From beauty pageants to college sports, transgender people break barriers
Jenna Talackova, right, and her lawyer Gloria Allred want the Miss Universe pageant to drop its "naturally born" clause.
April 14th, 2012
10:06 AM ET

From beauty pageants to college sports, transgender people break barriers

Jenna Talackova was born a man. She began the process of becoming a woman at age 14 with hormone treatments and then had surgery at the age of 19.

“I have always dreamed of being in the Miss Universe competition and having an opportunity to represent my country, Canada,” said the 23-year-old beauty contestant.  “I was told by representatives of the Miss Universe Canada Pageant that I could not compete because a rule stated that I had to be a naturally born woman,” she said.

The Miss Universe Pageant is owned by Donald Trump who, after much attention, changed his mind and said Talackova could compete. But, Talackova’s attorney Gloria Allred says, she and her client want the “naturally born” rule eliminated.

There are some pageants specifically for transgender women and transvestites, but Talackova wants to compete in mainstream pageants. Allred said allowing Talackova to compete but not changing the “naturally born” rule doesn't address the problem.

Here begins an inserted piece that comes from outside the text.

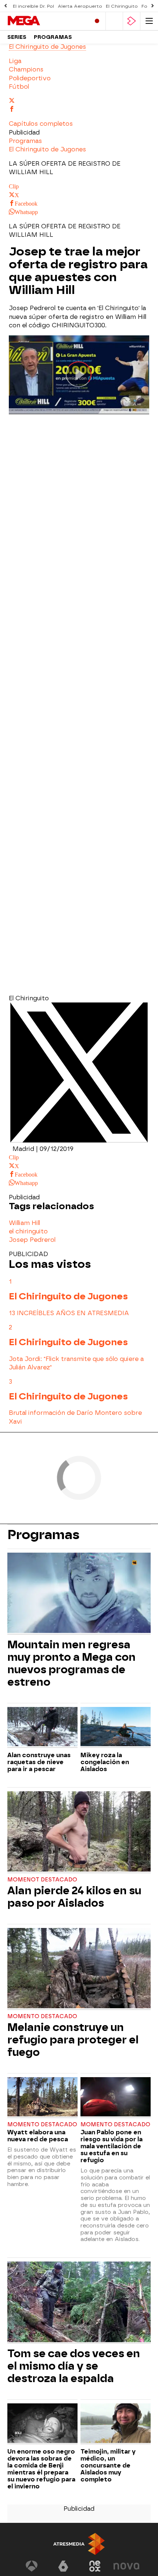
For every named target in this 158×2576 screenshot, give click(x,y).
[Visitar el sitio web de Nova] (126, 2566)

That rule has already been dropped from most sports from high school to the Olympics. Transgender people can compete in high school, college, the Olympics and the LPGA. The NCAA amended its transgender policy just last year.

“We met with several of our committees that deal with some of these issues and the main policy issues had to do with mixed team status and had to do with the use of banned substances - testosterone,” said Mary Wilfer, associate director of health and safety at the NCAA.

She said that after a year of testosterone suppression medication, a male becoming a female will lose a sufficient amount of male muscle-building strengths and other benefits of testosterone and therefore has no unfair advantage over other naturally born females when it comes to athletic competitions.

Nancy Hogshead-Makar is the senior director of advocacy for the Women’s Sports Foundation. The WSF was part of a group that helped form the transgender policies for the high school and college level.

“In high school it’s about gender identification. Whatever somebody says they are is what they get to participate in,” said Hogshead-Makar. The WSF took its policy for the NCAA from the International Olympic Committee’s policy that mandates that transgender women must be at least two years post-gender reassignment surgery in order to compete.

Another group that helped shape the NCAA’s policy is the National Center for Lesbian Rights. Shannon Minter, a transgender man, said it’s true that just because a woman was once a man, it does not make her a better or stronger athlete.

“There’s lots of women actually, transgender women now, who are competing in women’s sports. And you know, I will say that none of them are at the top of their field,” Minter said.